=== Section Start ===

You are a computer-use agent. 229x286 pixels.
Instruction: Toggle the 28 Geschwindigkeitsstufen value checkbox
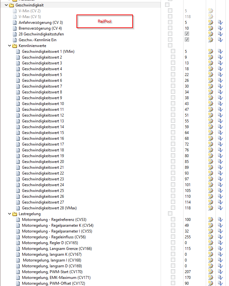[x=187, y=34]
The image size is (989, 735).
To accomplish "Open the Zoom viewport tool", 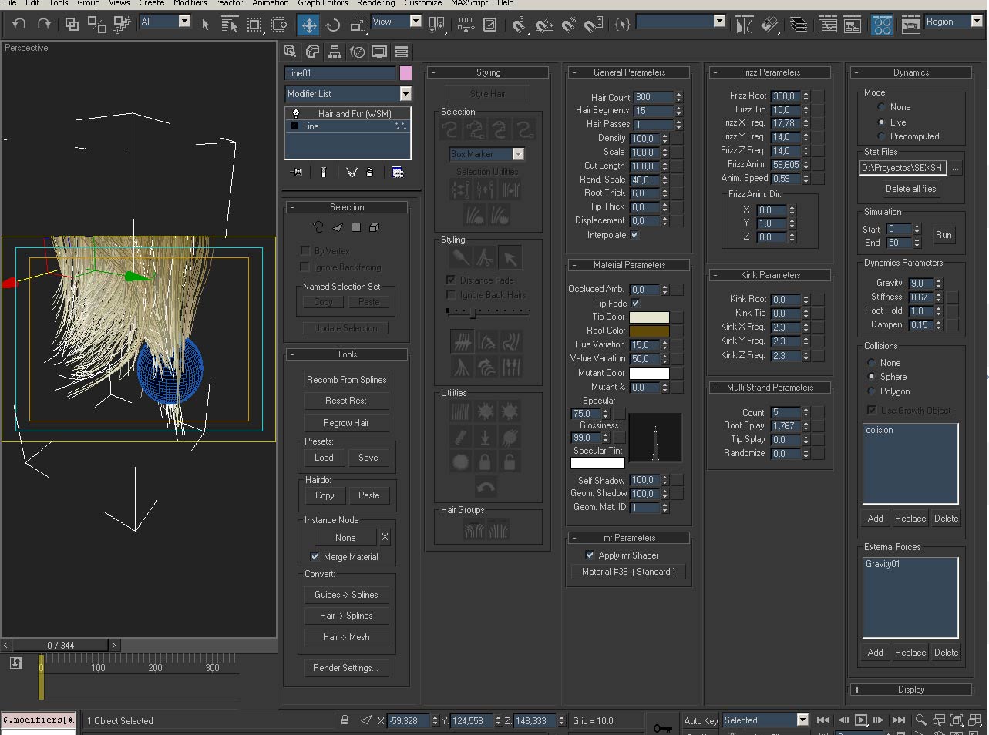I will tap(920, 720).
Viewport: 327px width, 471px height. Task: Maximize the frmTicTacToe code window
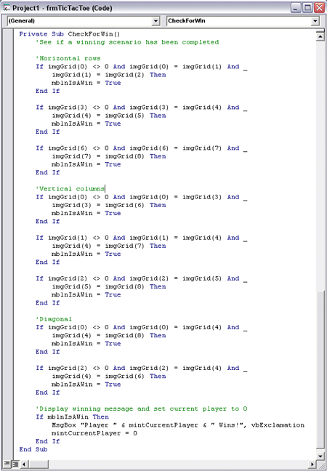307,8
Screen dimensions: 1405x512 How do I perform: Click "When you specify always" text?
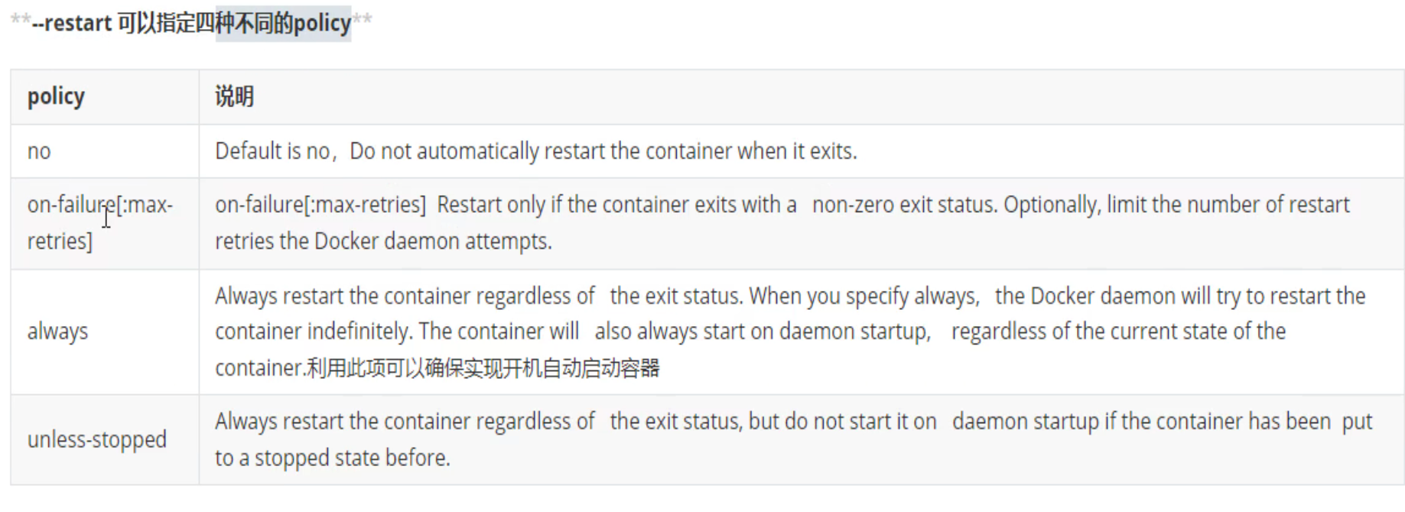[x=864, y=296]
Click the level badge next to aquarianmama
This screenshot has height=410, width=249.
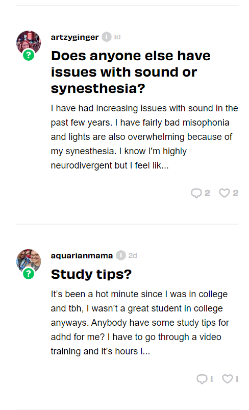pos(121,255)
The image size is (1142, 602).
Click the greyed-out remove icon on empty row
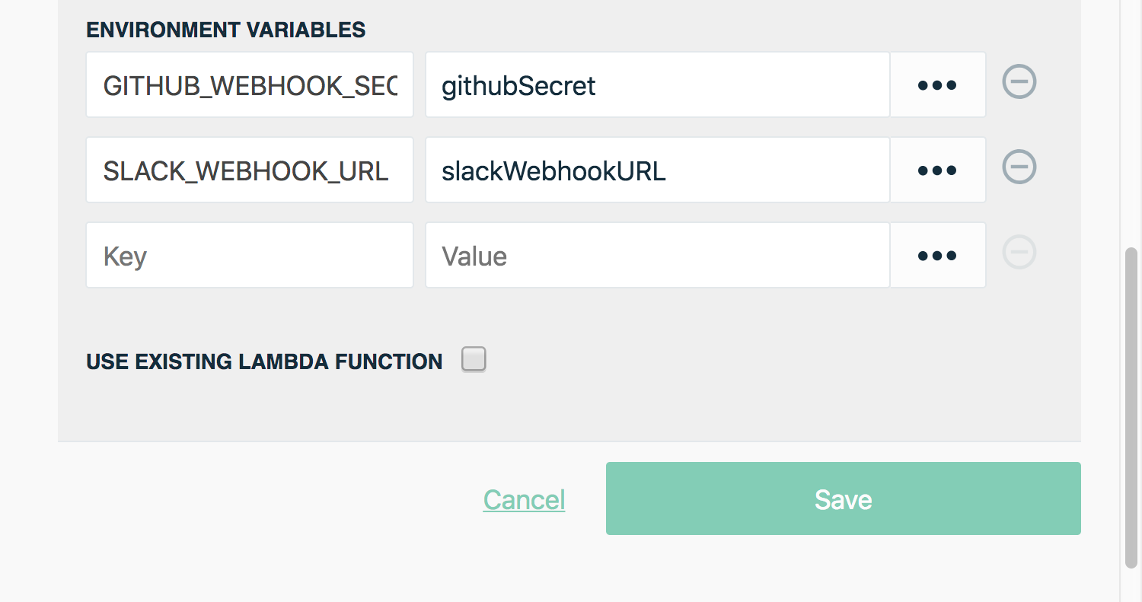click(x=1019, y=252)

=== Section End ===

__Exercise__
Find the line containing "Screen dimensions: 1405x512" in the records above, then copy it and every line after it exactly, through the last one, without any pictures.

__Task answer__
Screen dimensions: 1405x512 How do I perform: Click "When you specify always" text?
[x=864, y=296]
Click the level badge next to aquarianmama
This screenshot has height=410, width=249.
pos(121,255)
The image size is (1142, 602).
Click the greyed-out remove icon on empty row
click(x=1019, y=252)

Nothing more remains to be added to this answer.